=== WHAT IS REQUIRED ===
Please reproduce, exactly as given, the lines running from the start of the data to the line containing "Image resolution: width=609", inclusive, and omit the pictures.

=== DATA SHOWN ===

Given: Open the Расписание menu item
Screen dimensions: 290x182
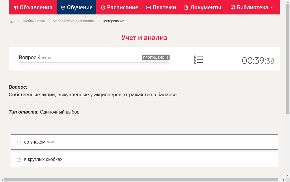Looking at the screenshot, I should [119, 7].
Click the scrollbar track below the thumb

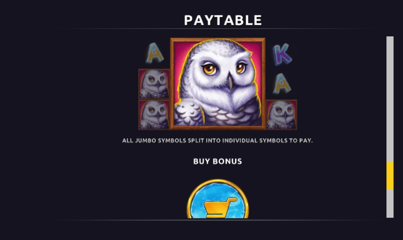[390, 204]
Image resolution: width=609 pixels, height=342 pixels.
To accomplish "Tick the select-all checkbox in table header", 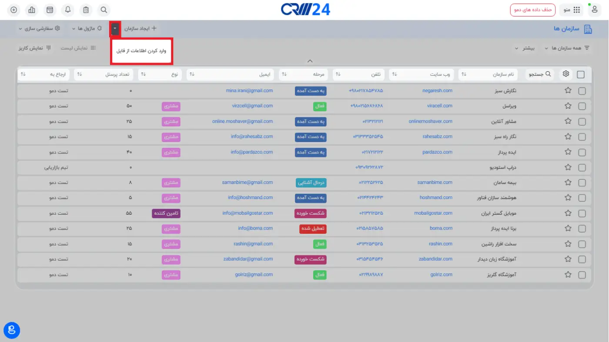I will pyautogui.click(x=581, y=75).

=== SOLUTION TO THIS TASK ===
Given: Open the Расписание menu item
Screen dimensions: 290x182
Looking at the screenshot, I should [119, 7].
Click the scrollbar track below the thumb

[390, 204]
Image resolution: width=609 pixels, height=342 pixels.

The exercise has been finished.